Tom means Emily Bronte. The implied author, not the real person.
"I don't particularly care about sympathetic characters.  They're a literary device useful for achieving specific goals.  Other devices are useful for achieving other goals.  Sympathetic attention to the book will point us in the right direction.  Then we can puzzle over whether the goals were achieved, or whether they were worth trying in the first place."
"Really, here's the most important reason to be careful about indulging in the entirely natural impulse to sympathize with the admirable and interesting characters in a novel.  It turns out that certain novelists are aware of this predilection and have learned to manipulate it for their own sinister ends."
Tom mentions Nabokov (Lolita, Pnin), Ford Madox Ford and William Thackeray.
"I lose sympathy for Gwendolen because in adversity she proves to have a bad character. 
[...] It seems that the narrator is not just describing her heroine but justifying her, even pleading for her, and also against Grandcourt.  The narrator has taken sides.  Why should I trust her judgment?  Perhaps because she is omniscient, but then why is she unable to tell me what went on in the boat, in the action behind Chapter 55?  Somehow her omniscience fails her there.
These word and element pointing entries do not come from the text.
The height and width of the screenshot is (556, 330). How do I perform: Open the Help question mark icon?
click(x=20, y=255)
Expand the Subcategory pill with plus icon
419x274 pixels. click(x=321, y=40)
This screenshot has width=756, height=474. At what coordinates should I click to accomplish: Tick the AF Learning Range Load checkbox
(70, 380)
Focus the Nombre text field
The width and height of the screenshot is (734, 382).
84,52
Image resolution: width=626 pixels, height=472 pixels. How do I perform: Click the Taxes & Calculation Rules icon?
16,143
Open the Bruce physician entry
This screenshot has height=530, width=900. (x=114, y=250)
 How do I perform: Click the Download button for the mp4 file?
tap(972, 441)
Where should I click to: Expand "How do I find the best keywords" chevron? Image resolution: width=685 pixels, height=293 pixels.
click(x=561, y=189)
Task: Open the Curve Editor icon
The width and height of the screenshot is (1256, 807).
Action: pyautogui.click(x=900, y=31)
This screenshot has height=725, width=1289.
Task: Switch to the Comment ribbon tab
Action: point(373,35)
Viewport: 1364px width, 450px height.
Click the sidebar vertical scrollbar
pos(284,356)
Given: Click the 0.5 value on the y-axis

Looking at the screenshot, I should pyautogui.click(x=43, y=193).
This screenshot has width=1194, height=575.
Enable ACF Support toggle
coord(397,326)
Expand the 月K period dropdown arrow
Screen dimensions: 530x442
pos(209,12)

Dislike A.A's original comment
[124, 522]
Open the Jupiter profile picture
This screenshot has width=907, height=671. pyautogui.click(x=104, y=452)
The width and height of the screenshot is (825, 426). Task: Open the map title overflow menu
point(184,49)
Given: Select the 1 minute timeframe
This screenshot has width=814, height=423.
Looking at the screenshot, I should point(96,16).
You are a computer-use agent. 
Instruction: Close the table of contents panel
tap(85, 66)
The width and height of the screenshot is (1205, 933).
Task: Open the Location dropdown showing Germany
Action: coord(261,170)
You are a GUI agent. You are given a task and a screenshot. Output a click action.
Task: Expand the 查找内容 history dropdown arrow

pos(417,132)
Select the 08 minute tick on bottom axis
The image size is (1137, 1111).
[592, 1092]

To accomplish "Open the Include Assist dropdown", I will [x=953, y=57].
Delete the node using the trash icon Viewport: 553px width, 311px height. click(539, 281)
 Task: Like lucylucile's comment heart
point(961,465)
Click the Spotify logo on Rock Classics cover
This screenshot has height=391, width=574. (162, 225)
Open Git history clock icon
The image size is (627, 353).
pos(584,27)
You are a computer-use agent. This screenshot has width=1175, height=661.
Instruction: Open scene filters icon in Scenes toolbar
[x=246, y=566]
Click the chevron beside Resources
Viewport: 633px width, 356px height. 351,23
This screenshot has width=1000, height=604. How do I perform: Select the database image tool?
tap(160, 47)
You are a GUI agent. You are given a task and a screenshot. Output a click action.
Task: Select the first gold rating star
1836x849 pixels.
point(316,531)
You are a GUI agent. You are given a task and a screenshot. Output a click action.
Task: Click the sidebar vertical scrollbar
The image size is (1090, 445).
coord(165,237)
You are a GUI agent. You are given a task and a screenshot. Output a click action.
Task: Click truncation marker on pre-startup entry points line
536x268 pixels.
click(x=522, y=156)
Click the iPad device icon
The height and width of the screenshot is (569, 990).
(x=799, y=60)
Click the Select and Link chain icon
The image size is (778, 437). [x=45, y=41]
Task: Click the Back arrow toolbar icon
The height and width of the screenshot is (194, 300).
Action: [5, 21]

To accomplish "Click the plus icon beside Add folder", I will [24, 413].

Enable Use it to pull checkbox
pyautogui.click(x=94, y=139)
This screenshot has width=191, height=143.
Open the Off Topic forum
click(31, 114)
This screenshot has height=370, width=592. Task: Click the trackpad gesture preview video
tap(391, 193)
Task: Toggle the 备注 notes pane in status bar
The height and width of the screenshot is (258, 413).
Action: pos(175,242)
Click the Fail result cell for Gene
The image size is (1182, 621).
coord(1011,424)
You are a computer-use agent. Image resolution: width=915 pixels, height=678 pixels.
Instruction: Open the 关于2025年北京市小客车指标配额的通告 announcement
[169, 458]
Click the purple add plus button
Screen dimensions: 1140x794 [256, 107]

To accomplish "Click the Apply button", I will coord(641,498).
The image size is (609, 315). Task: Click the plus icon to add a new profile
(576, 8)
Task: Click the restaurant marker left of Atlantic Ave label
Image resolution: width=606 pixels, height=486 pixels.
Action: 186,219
I have spent a lifetime of reading fiction learning to distrust narrators.  Here I am identifying the heart of my struggle with Daniel Deronda.  Eliot gives me a surprising number of reasons to distrust this narrator.  Am I supposed to read the novel this way?  No, I suppose not."


  1. I remember that post about the sympathetic character in Wuthering Heights being the author. I wonder if there's something to that. I didn't have to work at enjoying Wuthering Heights-- it was a joy to read from first page to last-- same with Hedda Gabler. But I find other books upsetting or difficult that have characters that aren't any more unpleasant than Heathcliff or Hedda-- for instance, Madame Bovary. Are there any books that are objectively good that you have difficulty reading because of content/characters?

    1. I suspect that your response to Madame Bovary has less to do with the characters than with the implied author, with his tone and voice and probably also his attitude and world view.
      Regarding your questions, at the top of my head there are 3 books that I didn't consider bad but which I couldn't stand: Lord of the Flies by William Golding, The Quiet American by Graham Greene and The Book of Daniel by E. L. Doctorow. In all 3 cases, it's because of the author, not the characters.
      Also thinking about Corregidora. No, I don't think that one is good at all. No. But The Book of Daniel, which I extremely hate, is a brilliant novel. You may even call it a masterpiece.